Wenn eine Sintifamilie reich ist, hortet sie dann Gold in einer Holztruhe am Heck ihres Planwagens? Und würden die Fahrenden in Luxuswohnmobilen auf teuren Campingplätzen verweilen, anstatt in alten Wohnwägen auf öffentlichen Parkplätzen, würde Anrainer dann um ihre Töchter und Gartenmöbel fürchten?

Der Unterschied zwischen Mobiliät und "Herumzigeunern"

Zugleich sind wir beim nächsten Vorurteil. Diese beiden Volksgruppen sind womöglich die letzten, fahrenden Völker, welche die Modernisierungswellen zumindest so weit überdauerten, um als fahrende Völker zu gelten. Früher gab es auch andere.
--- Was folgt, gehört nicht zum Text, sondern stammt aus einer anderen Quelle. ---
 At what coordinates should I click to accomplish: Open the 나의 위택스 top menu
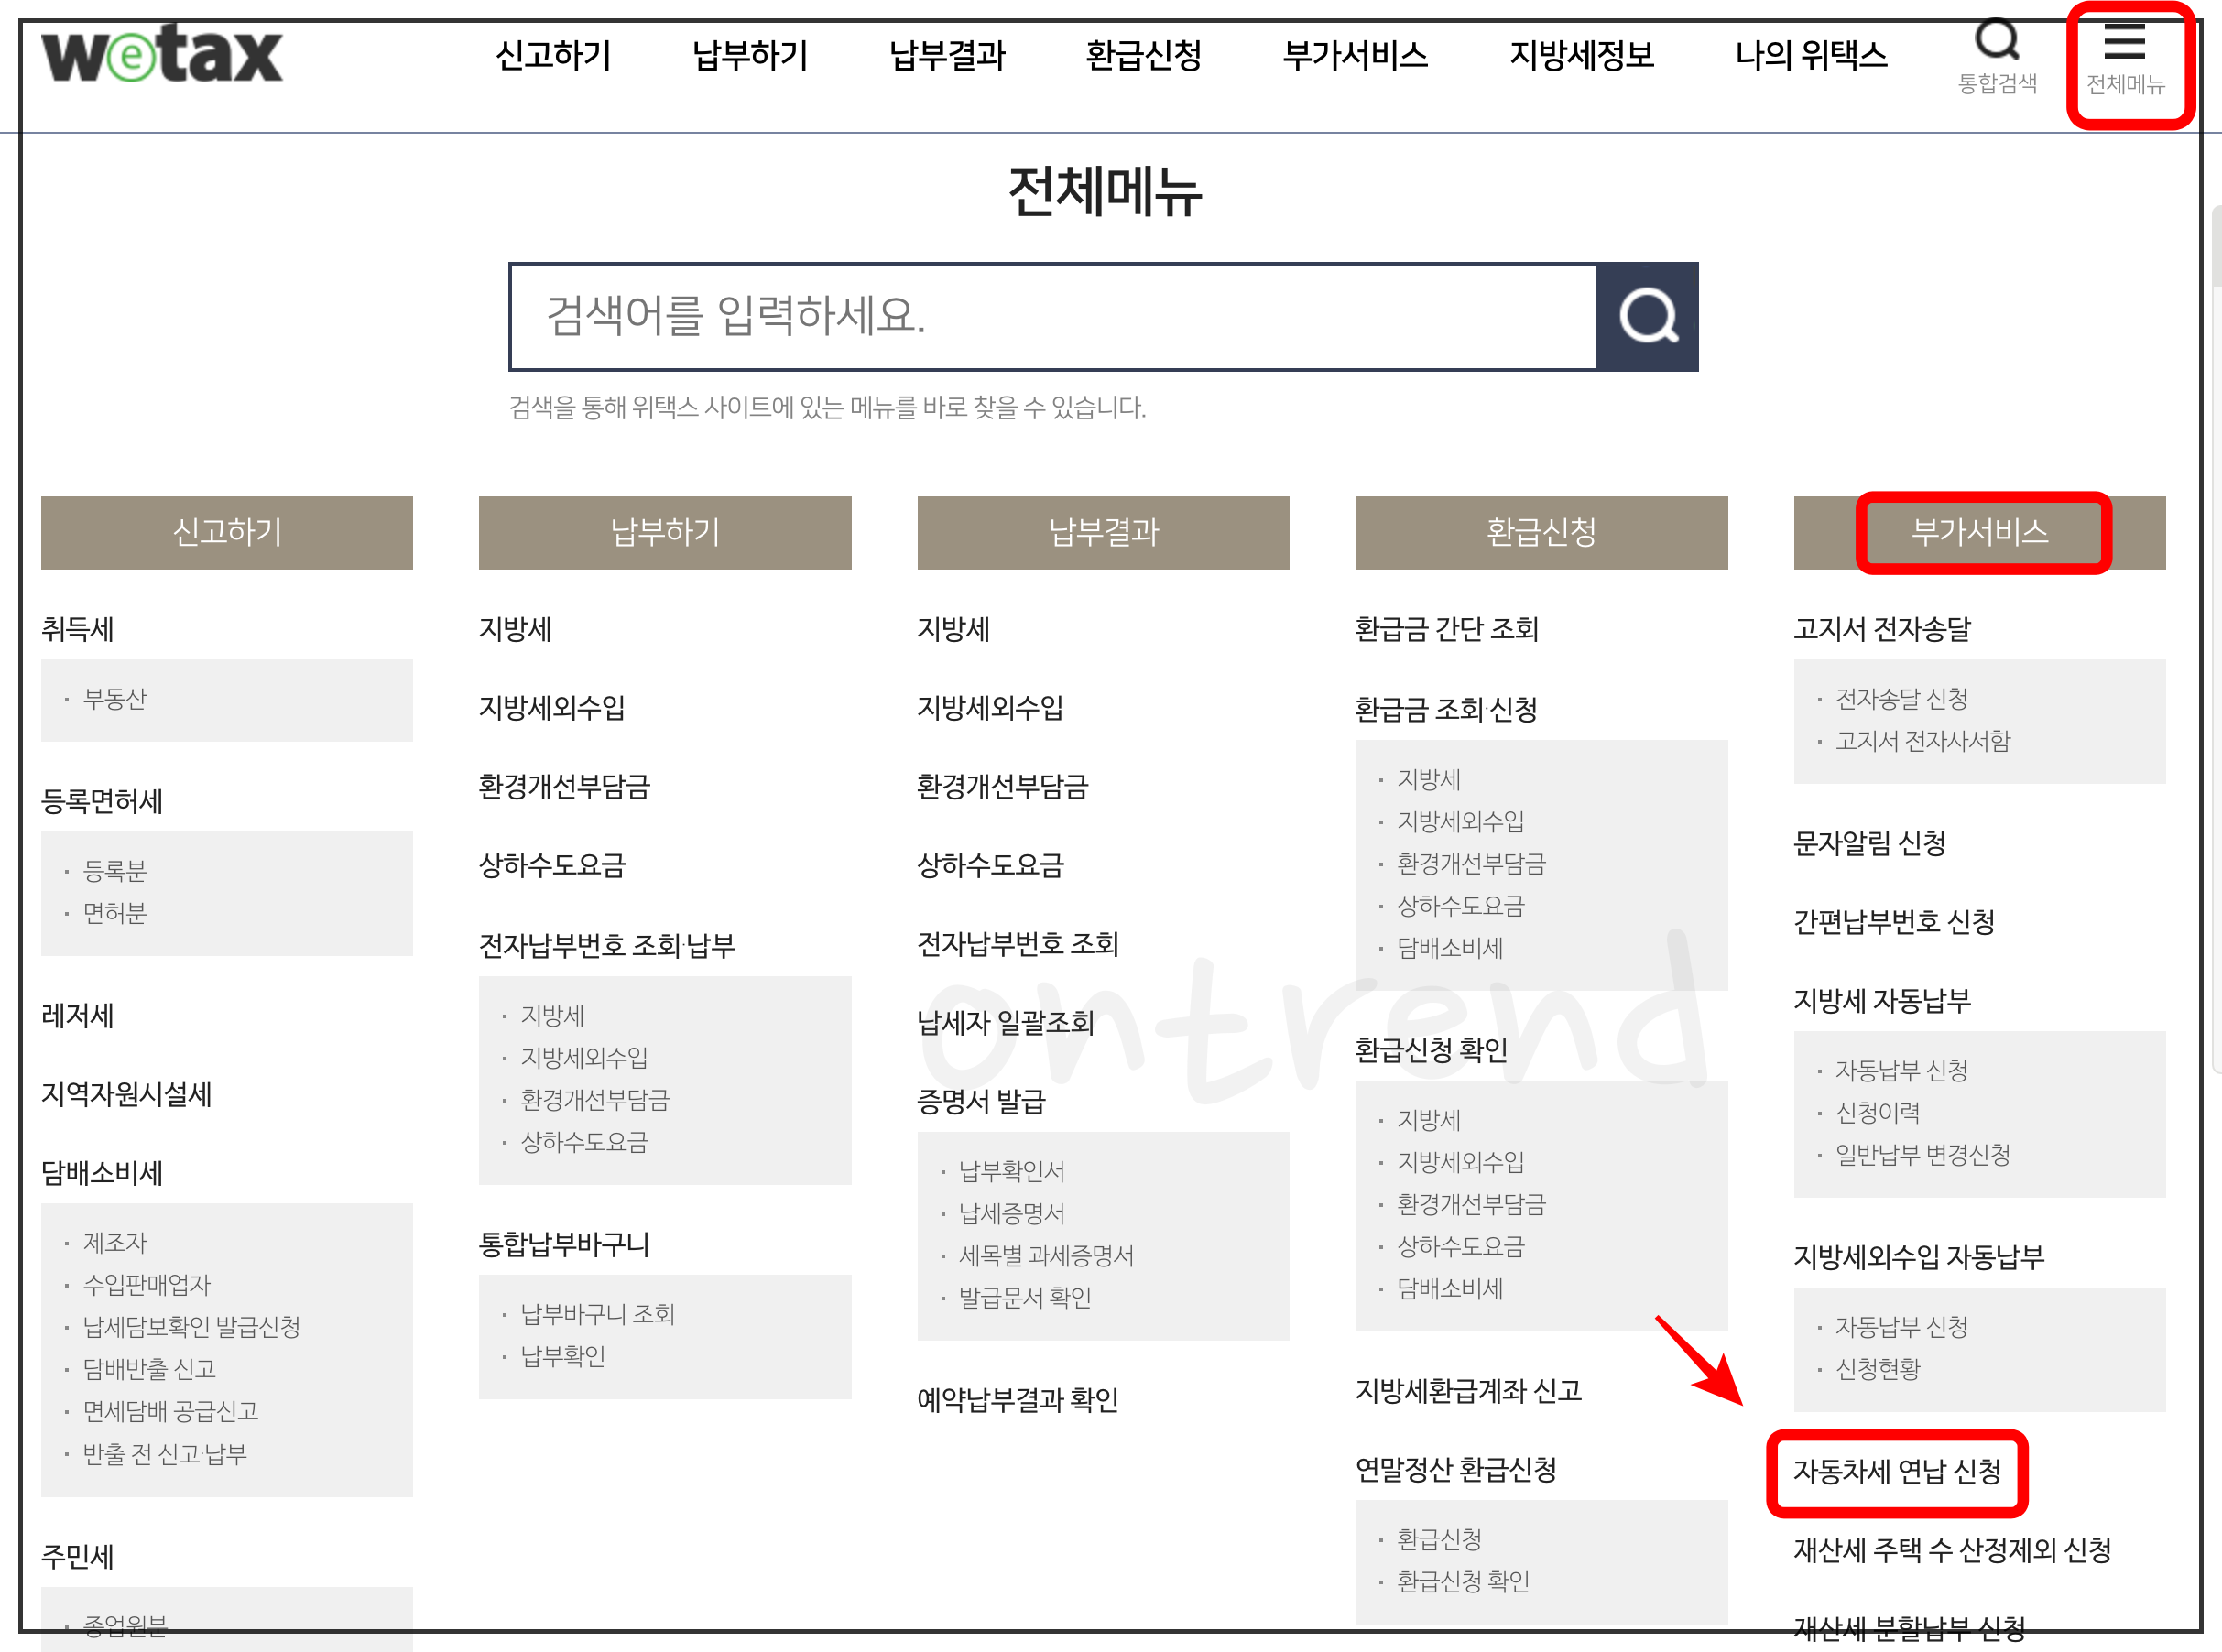(x=1810, y=55)
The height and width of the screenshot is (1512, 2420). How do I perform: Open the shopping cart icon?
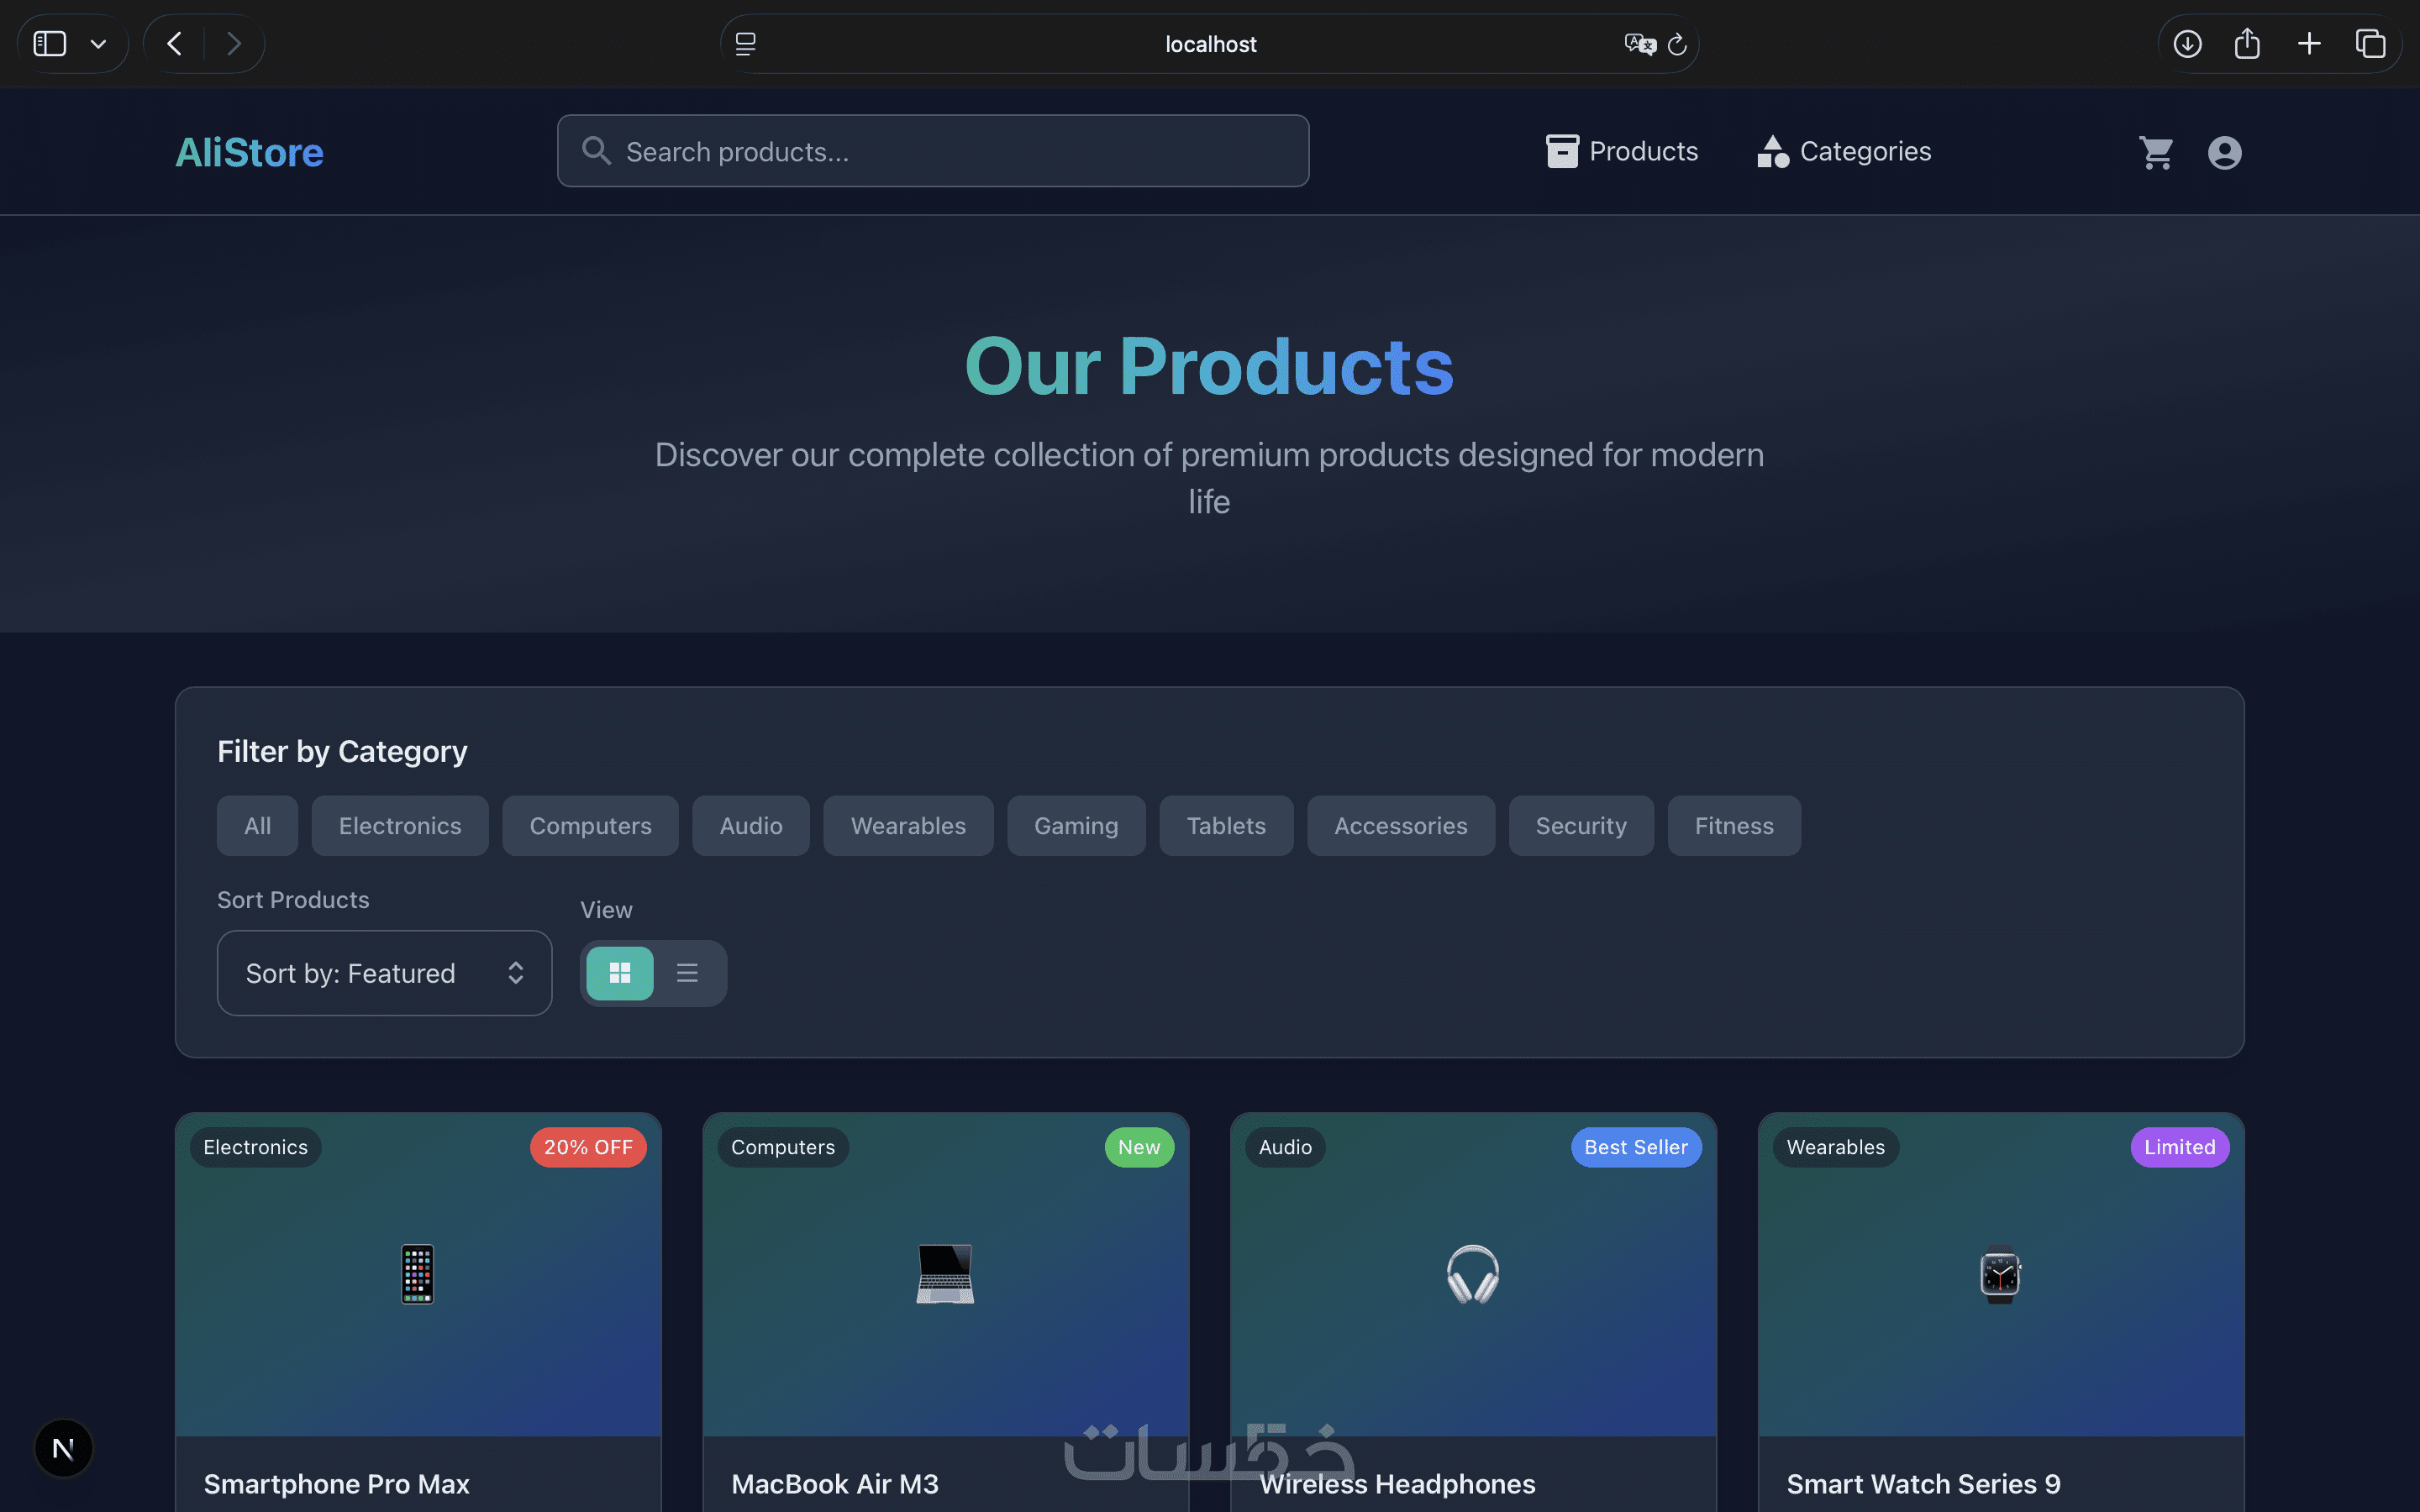tap(2156, 152)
Die „Tinker“ (Pavee) auf Irland waren bis in die 1950er ein wichtiger Bestandteil der irischen Ökonomie. Fahrende Individuen oder Familien, die sich Staatbürgertümern zuordnen lassen, gibt es immer wieder.

Teilgeständnis:
Ich selbst habe in den letzten 8 Jahren 10 mal meinen Wohnsitz gewechselt und war beim Meldeamt nicht immer, sagen wir, pünktlich. Zahle ich Steuern? Ich lebe unter der Armutsgrenze. Bin ich ein Schmarotzer? Vor ungefähr 6 Jahren bezog ich Studienbeihilfe, hatte ich einen „Kredit“ bei der Bank, mir wurde auch schon Geld geschenkt. Tatbestand erfüllt? Nein, weil mir der „Zigeuner“-Stempel fehlt. Justitia ist ja nicht blind.

Aber eigentlich...

Bevor ich ausschweife, meine Botschaft ist einfach. Sie gilt für die Volksgruppen der Roma und Sinti genauso, wie für alle anderen Gruppierungen:
Rechtsstaatlichkeit (oft erwähnt, selten verstanden), Sozialstaatlichkeit, Bildungsgesellschaft! Macht sich eine Person strafbar, muss sie bestraft werden. Ist eine Person verarmt oder krank, muss ihr geholfen werden. Fehlt es ihr an Bildung, möge man sie bilden. Was hindert uns
Berührungsängste? Vorurteile? Die sind nicht zulässig. Das Fremde? So gut wie alle Menschen, die mir in der Großstadt tagtäglich begegnen, sind mir fremd. Das gehört zum Leben. Werdet erwachsen! Oder besser gesagt: „Werdet wie die Kinder“ (auch wie die, die „fremdeln“ - das ist zulässig)!

Was die Mobilität betrifft: Auf diese antworten Staaten mit Ghettoisierung (die nicht unabsichtlich passiert), um sich daraufhin über die Ghettoisierung zu beklagen. Wer gehen will, soll gehen; wer bleiben will, soll bleiben. Wer nicht kann, dem wird geholfen. Die Dauer spielt keine Rolle. Freie Marktwirtschaft!? Wer keinen Platz findet, zieht weiter. Das funktioniert, so lange das System nicht vorsätzlich zum Nachteil anderer manipuliert wird: Erst dann haben wir ein problematisches Problem.